If you're learning to talk after a total laryngectomy, there are three main methods your speech pathologist may try with you:
Oesophageal speech - You swallow air and force it up through your oesophagus to produce a voice like a lowpitched burp. Most people find this technique difficult to learn.
Tracheoesophageal speech - Your surgeon may create a puncture between your trachea and oesophagus during the laryngectomy or later on. Your speech pathologist can then fit you with a voice prosthesis (or valve) to direct air from your trachea into the oesophagus. This creates a low-pitch, ‘throaty' voice.
Mechanical speech - A battery-powered device (such as an electrolarynx) creates an external vibrating sound when it's held against the neck or cheek or placed inside the mouth. You press a button attached to the device when you want to speak.
Whichever method you choose, talking will take time and practice. You'll also have to get used to the way your new voice sounds. If you're feeling self-conscious about the change, counselling may help.

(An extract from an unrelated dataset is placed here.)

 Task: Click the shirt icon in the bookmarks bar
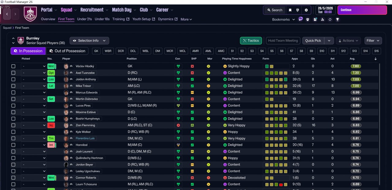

A tracheostomy is an operation to create an artificial opening (stoma) through the neck into the windpipe (trachea). This opening, which looks like a small hole, allows you to breathe. If you're having another surgical procedure, the tracheostomy is usually done at the same time under general anaesthetic. The stoma may be temporary or permanent, and it may have tubes inserted in it.

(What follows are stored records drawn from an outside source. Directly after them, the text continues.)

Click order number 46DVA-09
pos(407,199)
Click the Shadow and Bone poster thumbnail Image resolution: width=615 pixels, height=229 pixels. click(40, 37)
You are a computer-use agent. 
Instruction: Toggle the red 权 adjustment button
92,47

If you have a tracheostomy tube, your trachea is still connected with your upper airway. A plastic outer tube is inserted in the hole to keep it from closing. An inner tube can be removed for cleaning.
The tubes can block without regular cleaning and suctioning. Your health care team will do this, and they'll show you how to keep the tubes clean. They'll also advise what products to use to keep your airway warm and moist, which is very important.

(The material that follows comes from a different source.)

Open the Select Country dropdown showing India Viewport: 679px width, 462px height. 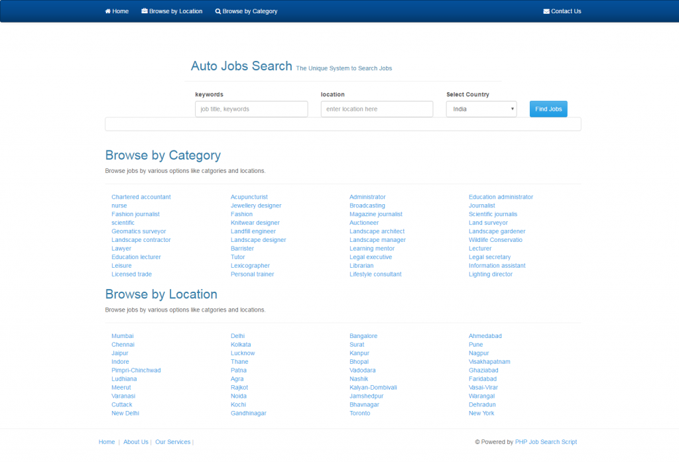(x=481, y=109)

It's unlikely that you'll be able to speak at first, because for most patients, air won't pass up through the tube into the voice box and mouth. However, some patients who have a small tube or a tube with a hole (fenestrated tracheostomy tube) will be able to speak. Your nursing staff or speech pathologist will teach you how to achieve voice with these tubes.
After a recovery period, the tracheostomy tube will probably be removed and the stoma will close up. At first your voice may be weak and breathy, but it should return to normal once the stoma has healed.
Occasionally, people need a tracheostomy tube for several weeks during radiotherapy or on a permanent basis. Your health care team will discuss this with you if needed.
People who've a total laryngectomy breathe through a permanent stoma. During the laryngectomy, the trachea is stitched permanently to an opening at the front of the neck and is no longer connected to the mouth and nose in the upper airway. You may have a tube inserted into the stoma immediately after the surgery. This makes sure the stoma stays the same size and keeps your airway open for breathing while you're healing. Your nurses will teach you and your carers how to clean the tube.
You'll probably be able to remove the tube during the day, and eventually you probably won't need it at all. Your speech pathologist or nurse
will show you products to cover the stoma and provide heat and moisture for the trachea. Feeling embarrassed or self-conscious about the way the stoma makes you look and speak isn't unusual. Addressing concerns may help you come to terms with the change.
For more information about stomas, see the Laryngectomee Association of NSW's booklet You Can Say That Again, available
from Cancer Council Helpline 13 11 20 or www.stilltalking.org.
You'll no longer be able to hold your breath if you have a permanent stoma. Water sports aren't recommended because water can get into your lungs and cause drowning.